[1831]. Он переживал все происходящее и сокрушался. Ведь ни он, ни его последователи не сумели предотвратить эту диктатуру, даже предвидя это и даже критикуя идеи ее будущих создателей: «30 лет подготовлялось то, что происходит теперь, и против этого направления работали только наши, архискромные силы, и те не умели объединиться! И те не оценивали силы социал-демократического централизаторства и верить не хотели в близость возможного сотрясения…»[1832]
1920-й, последний год жизни Кропоткина, стал для него «годом визитов».
В дмитровском доме гостят родственники анархистов Александра Шапиро и Александра Атабекяна… В июле к Петру Алексеевичу снова приехали Гольдман и Беркман…
Старик выглядел бодрее и лучше, чем в марте, в его глазах блестели искры жизни. В солнечном свете и тепле дом и сад выглядели идиллически. «Петр всегда с гордостью отзывался о своей спутнице жизни и ее талантах садовода, а на этот раз с каким-то мальчишеским восторгом даже взял нас за руки и подвел к грядке, на которой Софья высадила какой-то невиданный салат, ставший ее стараниями размером с капусту», – вспоминала Эмма. Старики вместе копали грядки, но Софью Григорьевну Кропоткин называл «гением сельского хозяйства». Выращенного ею картофеля хватило на питание до весны, много осталось на корм корове и обмен на овощи с соседями. Петр Алексеевич «радовался этим огородным успехам так, как будто это были события мирового значения». У Эммы было ощущение, что его «воспрянувший дух» «снова нес миру желание жить»[1833]. Беркман удивлялся – перед ним был снова «добродушный старина Петр с прекрасным чувством юмора, наблюдательностью и самый щедрый человек в мире»[1834].
Впрочем, эти успехи стоили дорого и наверняка сократили жизнь Петру Алексеевичу. Лето выдалось очень жарким, необыкновенно бездождливым. Особенно засушливым оказался август 1920 года. Кропоткин откровенно рассказывал об этом в письме своему другу, издателю-толстовцу Ивану Ивановичу Горбунову-Посадову (1864–1940): «…жарко было без дождей, высушило все болота и ручьи и сожгло всю траву, даже подлесок истребило. Сена нет и половины того, что нужно на зиму. Так что крестьяне продают скотину и бьют. Ни у кого нет сена или соломы более чем на ползимы. Нам отдали здесь кусок луга, два покоса очень хорошего по сравнению с другими, на которых ничего не было. Правда, Софья Григ[орьевна] убрала его вовремя, сама помогая целую неделю; а те, которые отложили покос до августа, не получили покоса, не собрали и трети того, что мне нужно»[1835]. И хотя свой собственный огород с овощами на двадцать одну гряду удался на славу, удалось это благодаря помощи одного из крестьян: «Добрый человек – крестьянин со своим братом – пришел одно утро весной, с лошадью и сохой, и вспахал. Так что осталось только обсеять гряды»[1836].

- [Задание 1]: Пожалуйста, перепишите записи без изменений, начиная со строки, где есть «1024x510 pixels.», и до самого конца записей, включая обе крайние строки. Изображения в ответ не включайте.

- [Исходные записи]:

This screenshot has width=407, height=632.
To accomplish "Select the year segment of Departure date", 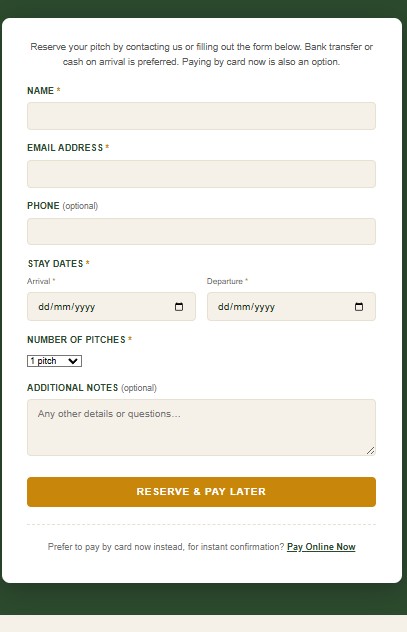I will tap(265, 307).
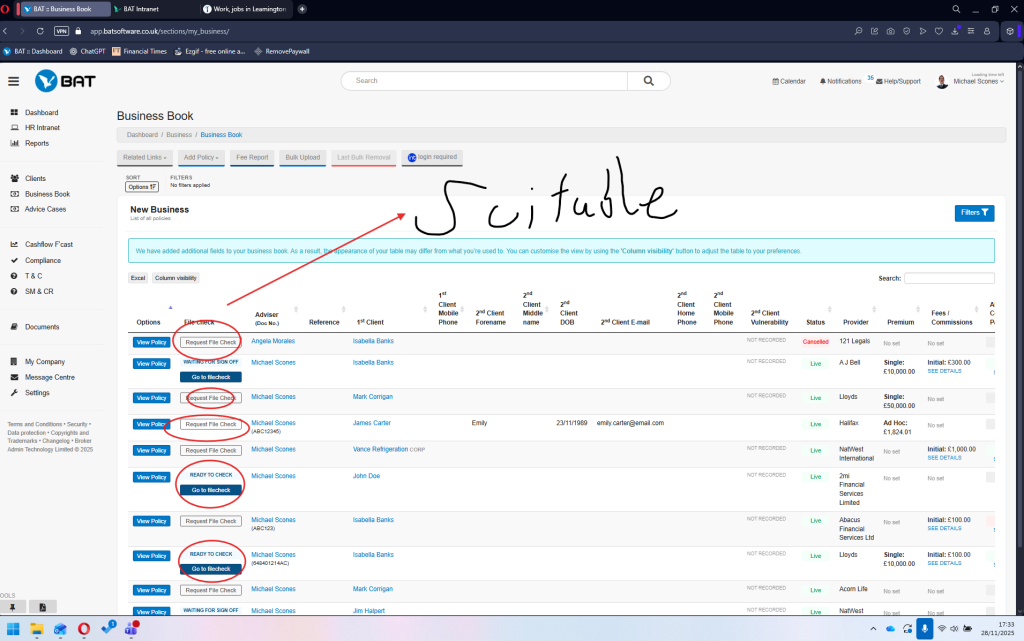The image size is (1024, 641).
Task: Open the James Carter client link
Action: (x=371, y=423)
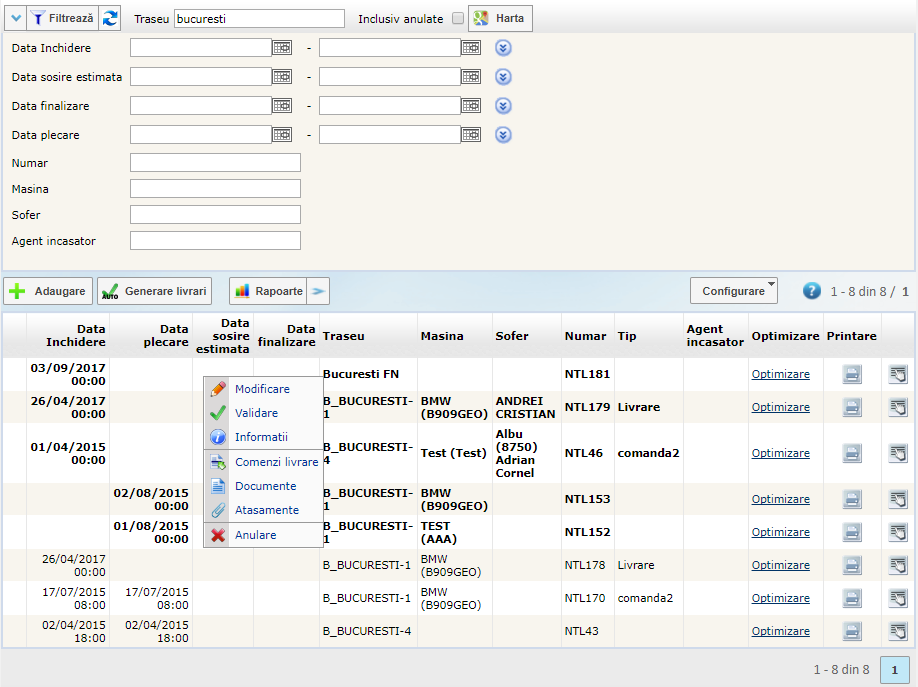Click the blue help question mark icon
The width and height of the screenshot is (918, 687).
812,291
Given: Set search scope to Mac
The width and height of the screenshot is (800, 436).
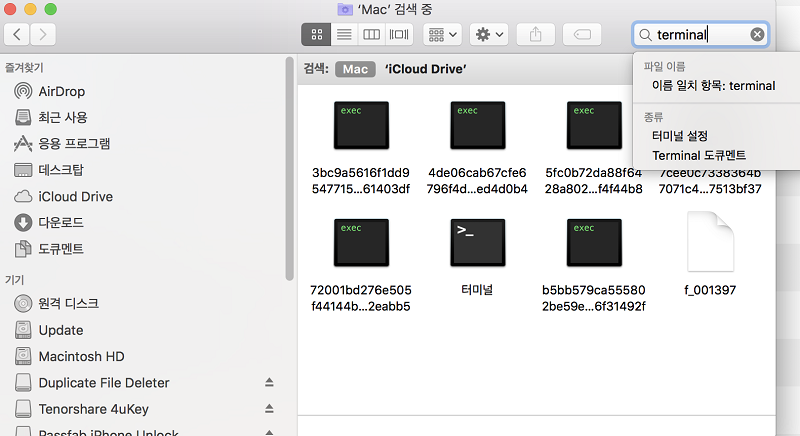Looking at the screenshot, I should coord(356,70).

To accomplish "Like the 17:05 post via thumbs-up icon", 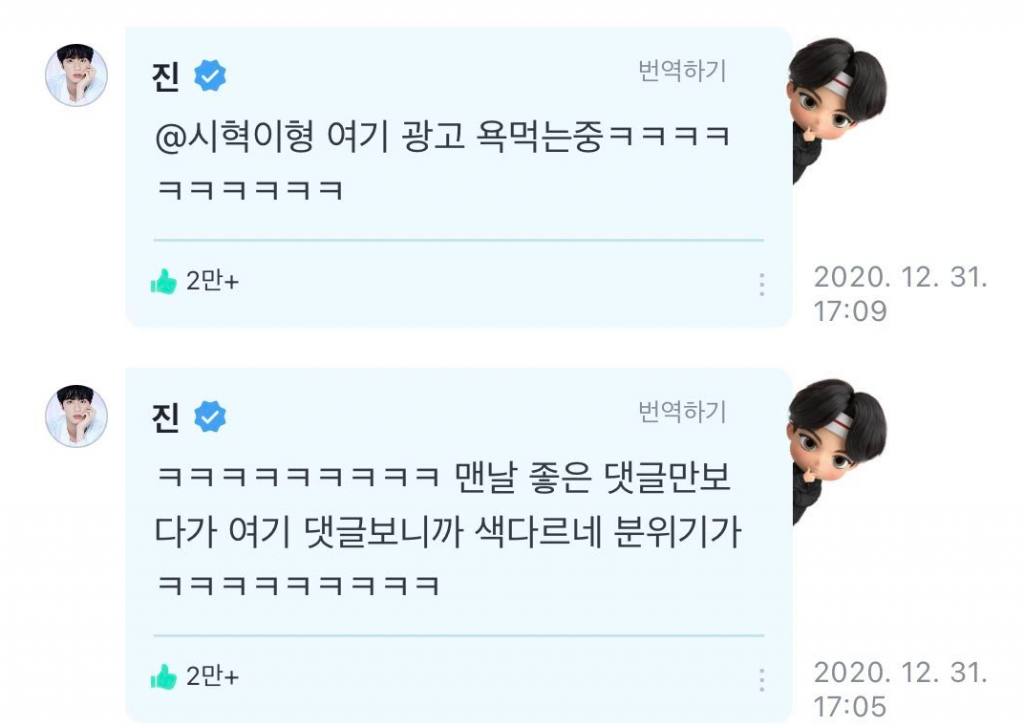I will click(163, 677).
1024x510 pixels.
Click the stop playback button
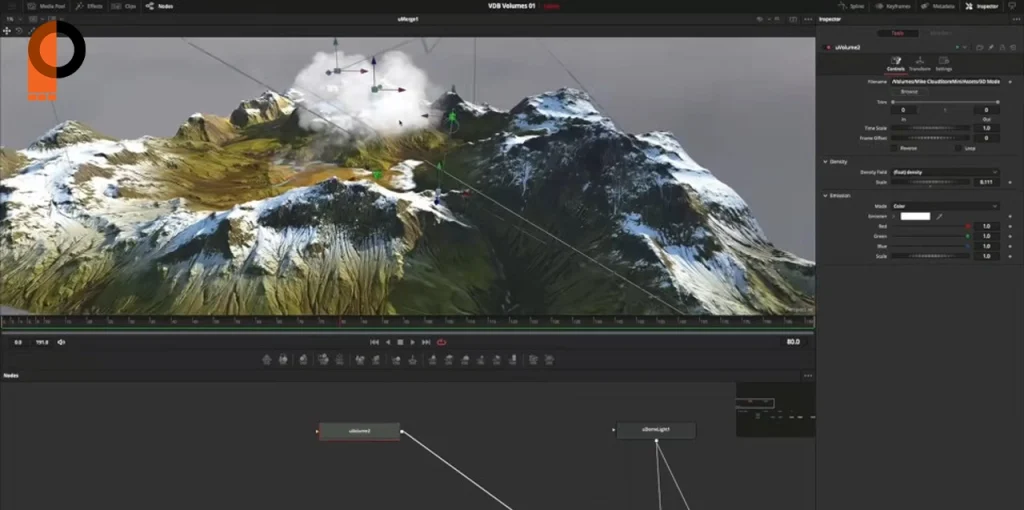[x=400, y=342]
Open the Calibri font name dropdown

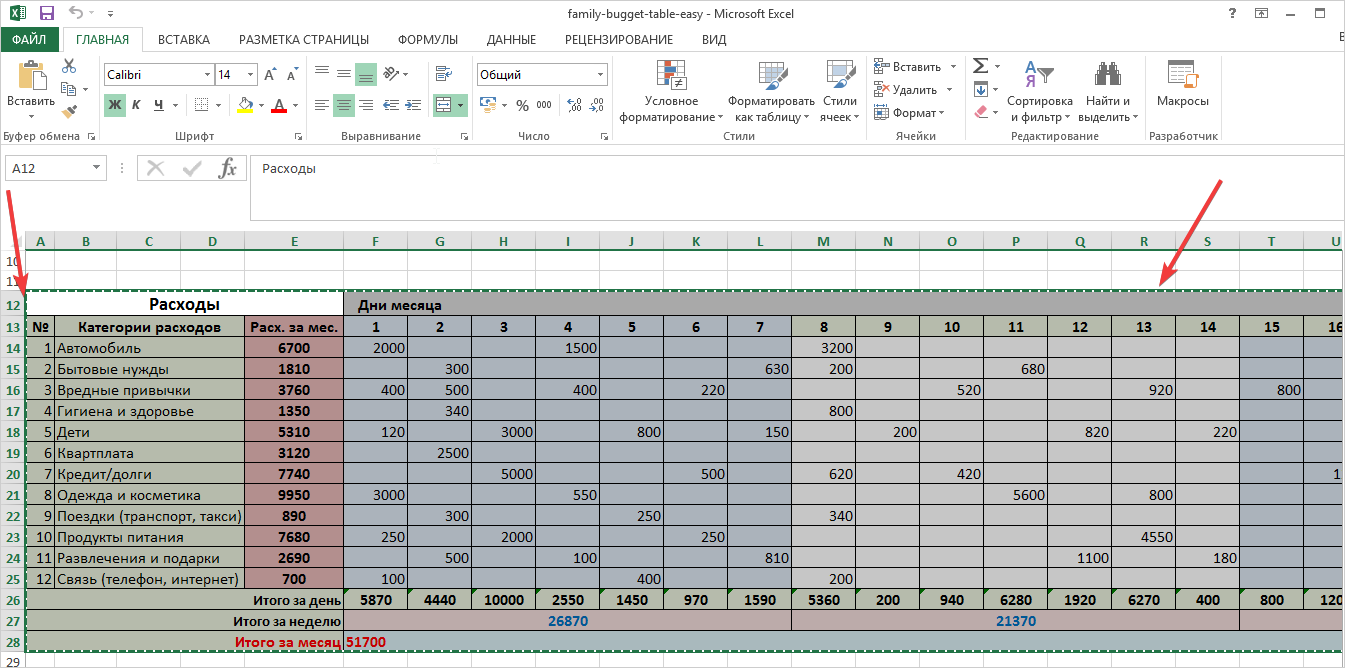click(x=207, y=75)
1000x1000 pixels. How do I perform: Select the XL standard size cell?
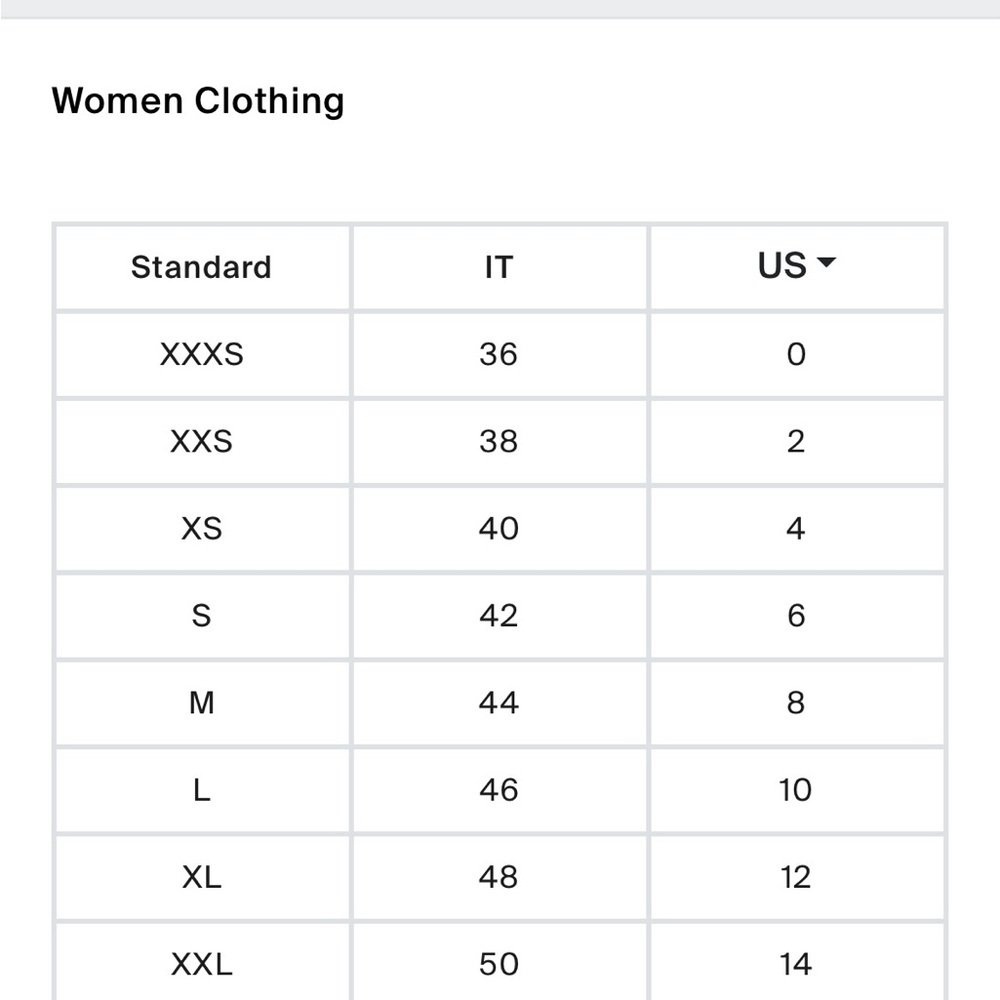202,878
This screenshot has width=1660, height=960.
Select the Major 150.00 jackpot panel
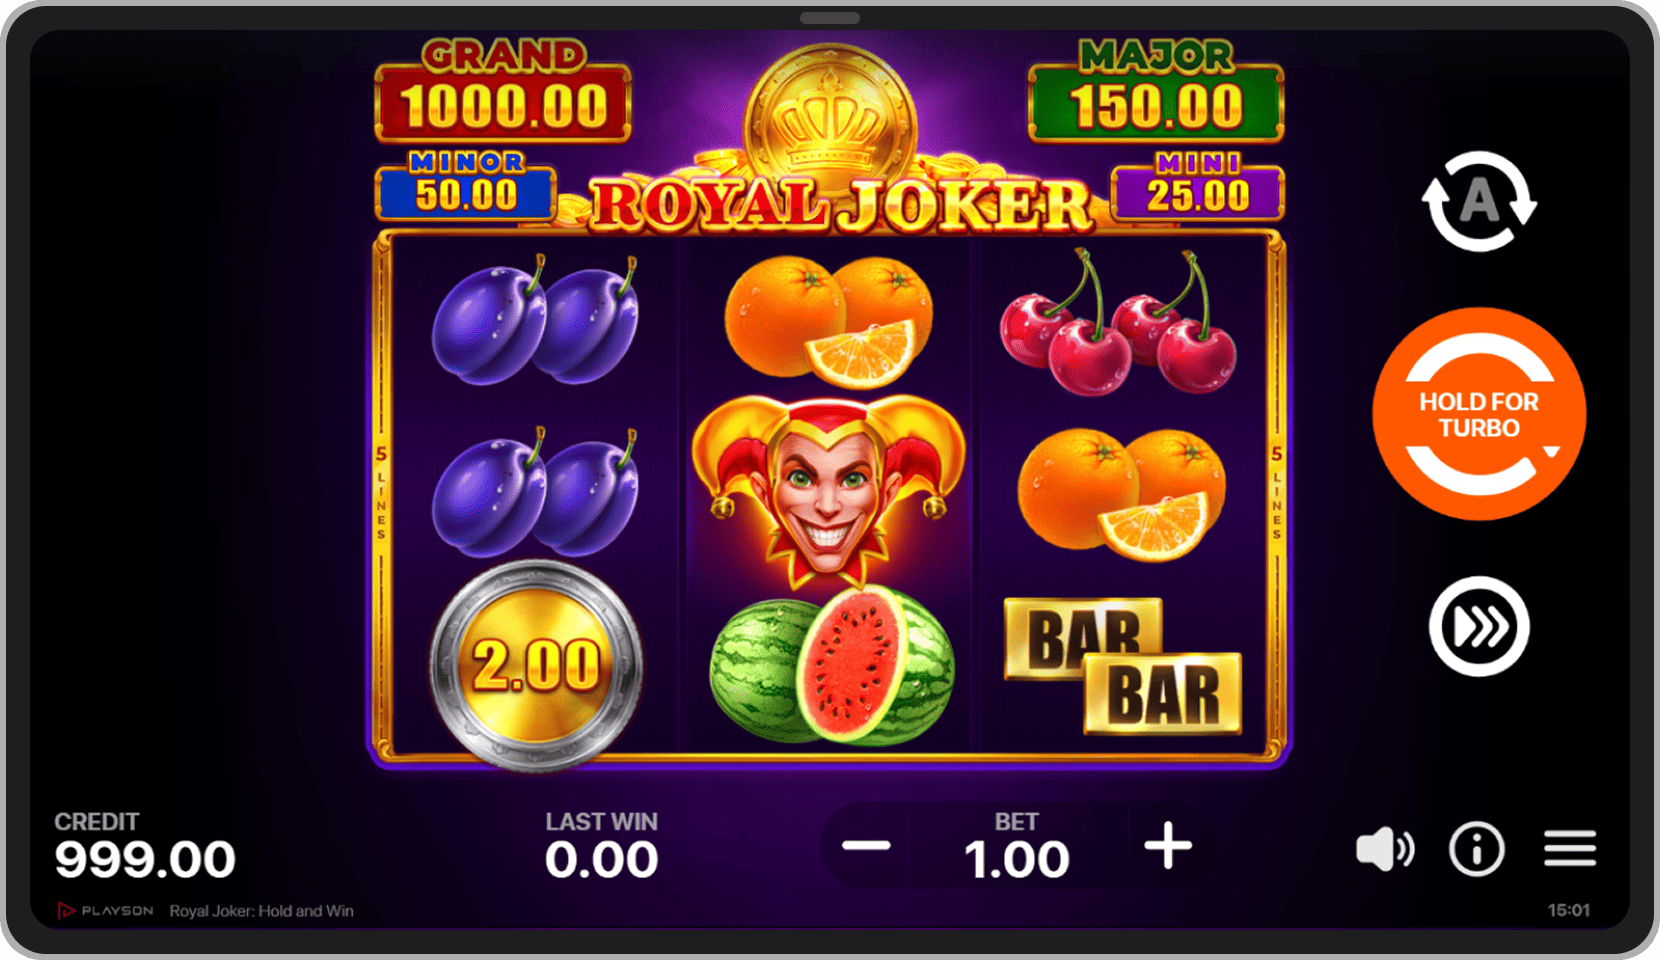pyautogui.click(x=1156, y=92)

- [Задание 2]: На сколько гряд был огород с овощами у Кропоткина, согласно отрывку?

- [Ответ 1]:
1024x510 pixels.
Click the stop playback button
[x=400, y=342]
Open the Calibri font name dropdown

click(x=207, y=75)
1000x1000 pixels. How do I perform: Select the XL standard size cell?
202,878
This screenshot has width=1660, height=960.
Select the Major 150.00 jackpot panel
pyautogui.click(x=1156, y=92)

- [Ответ 2]: На двадцать одну гряду.